**WHAT TO WORK ON**
Repeat every entry, word for word, leaving no line out.

··· EXERCISE MATERIAL

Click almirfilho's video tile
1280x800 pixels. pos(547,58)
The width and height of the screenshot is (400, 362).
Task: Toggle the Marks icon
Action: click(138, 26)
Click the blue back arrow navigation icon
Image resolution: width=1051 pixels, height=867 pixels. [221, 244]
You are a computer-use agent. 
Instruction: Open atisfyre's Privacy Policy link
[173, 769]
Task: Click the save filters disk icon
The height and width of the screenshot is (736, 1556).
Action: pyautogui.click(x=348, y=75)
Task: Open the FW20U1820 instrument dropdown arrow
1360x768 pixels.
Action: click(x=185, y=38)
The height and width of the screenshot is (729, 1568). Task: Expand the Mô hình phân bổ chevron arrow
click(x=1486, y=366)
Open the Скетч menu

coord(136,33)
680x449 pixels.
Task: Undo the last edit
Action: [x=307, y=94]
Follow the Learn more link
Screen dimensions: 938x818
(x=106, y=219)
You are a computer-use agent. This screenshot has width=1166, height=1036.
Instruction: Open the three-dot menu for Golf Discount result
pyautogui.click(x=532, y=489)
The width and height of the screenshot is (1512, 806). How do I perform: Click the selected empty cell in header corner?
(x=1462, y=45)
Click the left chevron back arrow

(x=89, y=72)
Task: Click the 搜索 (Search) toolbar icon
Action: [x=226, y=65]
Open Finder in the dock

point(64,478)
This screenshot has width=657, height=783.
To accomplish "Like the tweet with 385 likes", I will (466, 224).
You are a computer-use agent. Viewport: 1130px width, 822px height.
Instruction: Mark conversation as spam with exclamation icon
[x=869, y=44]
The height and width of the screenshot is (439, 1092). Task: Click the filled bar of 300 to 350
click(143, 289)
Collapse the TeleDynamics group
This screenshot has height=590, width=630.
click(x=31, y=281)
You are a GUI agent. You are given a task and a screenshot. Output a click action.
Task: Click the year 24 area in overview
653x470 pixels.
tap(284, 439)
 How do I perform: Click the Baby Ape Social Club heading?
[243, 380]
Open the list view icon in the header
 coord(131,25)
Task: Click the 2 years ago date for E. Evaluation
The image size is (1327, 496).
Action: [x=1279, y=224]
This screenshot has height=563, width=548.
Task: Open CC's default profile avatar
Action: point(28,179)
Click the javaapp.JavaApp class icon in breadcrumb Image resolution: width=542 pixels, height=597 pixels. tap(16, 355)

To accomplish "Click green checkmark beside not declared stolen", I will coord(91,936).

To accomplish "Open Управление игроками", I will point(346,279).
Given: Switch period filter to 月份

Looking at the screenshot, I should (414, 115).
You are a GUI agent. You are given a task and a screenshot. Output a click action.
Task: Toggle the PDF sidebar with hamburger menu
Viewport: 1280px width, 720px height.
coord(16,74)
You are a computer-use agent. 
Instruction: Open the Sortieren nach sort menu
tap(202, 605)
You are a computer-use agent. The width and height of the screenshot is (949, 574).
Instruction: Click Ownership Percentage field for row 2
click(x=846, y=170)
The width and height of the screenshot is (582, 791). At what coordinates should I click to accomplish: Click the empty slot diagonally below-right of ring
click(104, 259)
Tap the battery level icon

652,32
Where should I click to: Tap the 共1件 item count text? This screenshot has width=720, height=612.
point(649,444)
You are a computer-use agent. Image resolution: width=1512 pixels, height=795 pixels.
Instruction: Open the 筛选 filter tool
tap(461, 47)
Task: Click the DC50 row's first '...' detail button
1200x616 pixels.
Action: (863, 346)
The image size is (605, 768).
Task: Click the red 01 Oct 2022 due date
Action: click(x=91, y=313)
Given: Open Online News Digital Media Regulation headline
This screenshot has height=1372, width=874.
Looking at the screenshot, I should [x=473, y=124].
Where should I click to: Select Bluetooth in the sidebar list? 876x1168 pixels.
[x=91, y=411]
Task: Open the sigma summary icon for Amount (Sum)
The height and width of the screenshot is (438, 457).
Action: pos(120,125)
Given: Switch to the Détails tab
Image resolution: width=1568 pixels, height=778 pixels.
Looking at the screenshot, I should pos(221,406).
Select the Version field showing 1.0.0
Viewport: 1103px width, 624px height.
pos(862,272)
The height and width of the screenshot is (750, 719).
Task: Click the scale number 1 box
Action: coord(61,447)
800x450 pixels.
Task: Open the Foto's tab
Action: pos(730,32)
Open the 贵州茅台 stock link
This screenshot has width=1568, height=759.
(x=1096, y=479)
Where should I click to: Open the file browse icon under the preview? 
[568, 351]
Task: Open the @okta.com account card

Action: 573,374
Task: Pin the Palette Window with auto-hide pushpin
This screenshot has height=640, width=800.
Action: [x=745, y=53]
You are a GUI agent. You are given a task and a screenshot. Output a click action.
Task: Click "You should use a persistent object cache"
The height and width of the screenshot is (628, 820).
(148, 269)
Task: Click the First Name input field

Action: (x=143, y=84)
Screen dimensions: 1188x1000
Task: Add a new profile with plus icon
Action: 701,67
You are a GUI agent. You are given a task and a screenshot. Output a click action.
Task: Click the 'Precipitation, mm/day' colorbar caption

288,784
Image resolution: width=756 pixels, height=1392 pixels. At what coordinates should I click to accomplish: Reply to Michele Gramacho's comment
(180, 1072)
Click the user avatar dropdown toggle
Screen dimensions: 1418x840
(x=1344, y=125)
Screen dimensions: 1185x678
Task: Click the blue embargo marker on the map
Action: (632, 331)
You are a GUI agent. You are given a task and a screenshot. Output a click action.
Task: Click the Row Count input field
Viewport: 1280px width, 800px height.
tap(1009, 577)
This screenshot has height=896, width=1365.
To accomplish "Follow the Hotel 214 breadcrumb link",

······

**SOLUTION**
Click almirfilho's video tile
1280x800 pixels. pos(547,58)
The width and height of the screenshot is (400, 362).
Task: Toggle the Marks icon
Action: click(138, 26)
Click the blue back arrow navigation icon
Image resolution: width=1051 pixels, height=867 pixels. [221, 244]
You are a computer-use agent. 
Instruction: Open atisfyre's Privacy Policy link
[173, 769]
Task: Click the save filters disk icon
The height and width of the screenshot is (736, 1556).
Action: pyautogui.click(x=348, y=75)
Task: Open the FW20U1820 instrument dropdown arrow
1360x768 pixels.
Action: click(x=185, y=38)
The height and width of the screenshot is (729, 1568). Task: Expand the Mô hình phân bổ chevron arrow
click(x=1486, y=366)
Open the Скетч menu

coord(136,33)
680x449 pixels.
Task: Undo the last edit
Action: [x=307, y=94]
Follow the Learn more link
Screen dimensions: 938x818
(x=106, y=219)
You are a computer-use agent. This screenshot has width=1166, height=1036.
Instruction: Open the three-dot menu for Golf Discount result
pyautogui.click(x=532, y=489)
The width and height of the screenshot is (1512, 806). How do I perform: Click the selected empty cell in header corner?
(x=1462, y=45)
Click the left chevron back arrow

(x=89, y=72)
Task: Click the 搜索 (Search) toolbar icon
Action: [x=226, y=65]
Open Finder in the dock

point(64,478)
This screenshot has width=657, height=783.
To accomplish "Like the tweet with 385 likes", I will (466, 224).
You are a computer-use agent. Viewport: 1130px width, 822px height.
Instruction: Mark conversation as spam with exclamation icon
[x=869, y=44]
The height and width of the screenshot is (439, 1092). Task: Click the filled bar of 300 to 350
click(143, 289)
Collapse the TeleDynamics group
This screenshot has height=590, width=630.
click(x=31, y=281)
You are a GUI agent. You are given a task and a screenshot. Output a click action.
Task: Click the year 24 area in overview
653x470 pixels.
tap(284, 439)
 How do I perform: Click the Baby Ape Social Club heading?
[243, 380]
Open the list view icon in the header
 coord(131,25)
Task: Click the 2 years ago date for E. Evaluation
The image size is (1327, 496).
Action: [x=1279, y=224]
This screenshot has height=563, width=548.
Task: Open CC's default profile avatar
Action: point(28,179)
Click the javaapp.JavaApp class icon in breadcrumb Image resolution: width=542 pixels, height=597 pixels. tap(16, 355)

To accomplish "Click green checkmark beside not declared stolen", I will coord(91,936).

To accomplish "Open Управление игроками", I will point(346,279).
Given: Switch period filter to 月份

Looking at the screenshot, I should (414, 115).
You are a GUI agent. You are given a task and a screenshot. Output a click action.
Task: Toggle the PDF sidebar with hamburger menu
Viewport: 1280px width, 720px height.
coord(16,74)
You are a computer-use agent. 
Instruction: Open the Sortieren nach sort menu
tap(202, 605)
You are a computer-use agent. The width and height of the screenshot is (949, 574).
Instruction: Click Ownership Percentage field for row 2
click(x=846, y=170)
The width and height of the screenshot is (582, 791). At what coordinates should I click to accomplish: Click the empty slot diagonally below-right of ring
click(104, 259)
Tap the battery level icon

652,32
Where should I click to: Tap the 共1件 item count text? This screenshot has width=720, height=612.
point(649,444)
You are a computer-use agent. Image resolution: width=1512 pixels, height=795 pixels.
Instruction: Open the 筛选 filter tool
tap(461, 47)
Task: Click the DC50 row's first '...' detail button
1200x616 pixels.
Action: (863, 346)
The image size is (605, 768).
Task: Click the red 01 Oct 2022 due date
Action: click(x=91, y=313)
Given: Open Online News Digital Media Regulation headline
This screenshot has height=1372, width=874.
Looking at the screenshot, I should [x=473, y=124].
Where should I click to: Select Bluetooth in the sidebar list? 876x1168 pixels.
[x=91, y=411]
Task: Open the sigma summary icon for Amount (Sum)
The height and width of the screenshot is (438, 457).
Action: pos(120,125)
Given: Switch to the Détails tab
Image resolution: width=1568 pixels, height=778 pixels.
Looking at the screenshot, I should pos(221,406).
Select the Version field showing 1.0.0
Viewport: 1103px width, 624px height.
pos(862,272)
The height and width of the screenshot is (750, 719).
Task: Click the scale number 1 box
Action: coord(61,447)
800x450 pixels.
Task: Open the Foto's tab
Action: pos(730,32)
Open the 贵州茅台 stock link
This screenshot has width=1568, height=759.
(x=1096, y=479)
Where should I click to: Open the file browse icon under the preview? 
[568, 351]
Task: Open the @okta.com account card

Action: 573,374
Task: Pin the Palette Window with auto-hide pushpin
This screenshot has height=640, width=800.
Action: [x=745, y=53]
You are a GUI agent. You are given a task and a screenshot. Output a click action.
Task: Click "You should use a persistent object cache"
The height and width of the screenshot is (628, 820).
(148, 269)
Task: Click the First Name input field

Action: (x=143, y=84)
Screen dimensions: 1188x1000
Task: Add a new profile with plus icon
Action: 701,67
You are a GUI agent. You are given a task and a screenshot. Output a click action.
Task: Click the 'Precipitation, mm/day' colorbar caption

288,784
Image resolution: width=756 pixels, height=1392 pixels. At what coordinates should I click to accomplish: Reply to Michele Gramacho's comment
(180, 1072)
Click the user avatar dropdown toggle
Screen dimensions: 1418x840
(x=1344, y=125)
Screen dimensions: 1185x678
Task: Click the blue embargo marker on the map
Action: (632, 331)
You are a GUI agent. You are given a task and a screenshot. Output a click action.
Task: Click the Row Count input field
Viewport: 1280px width, 800px height.
tap(1009, 577)
This screenshot has height=896, width=1365.
To accomplish "Follow the Hotel 214 breadcrumb link",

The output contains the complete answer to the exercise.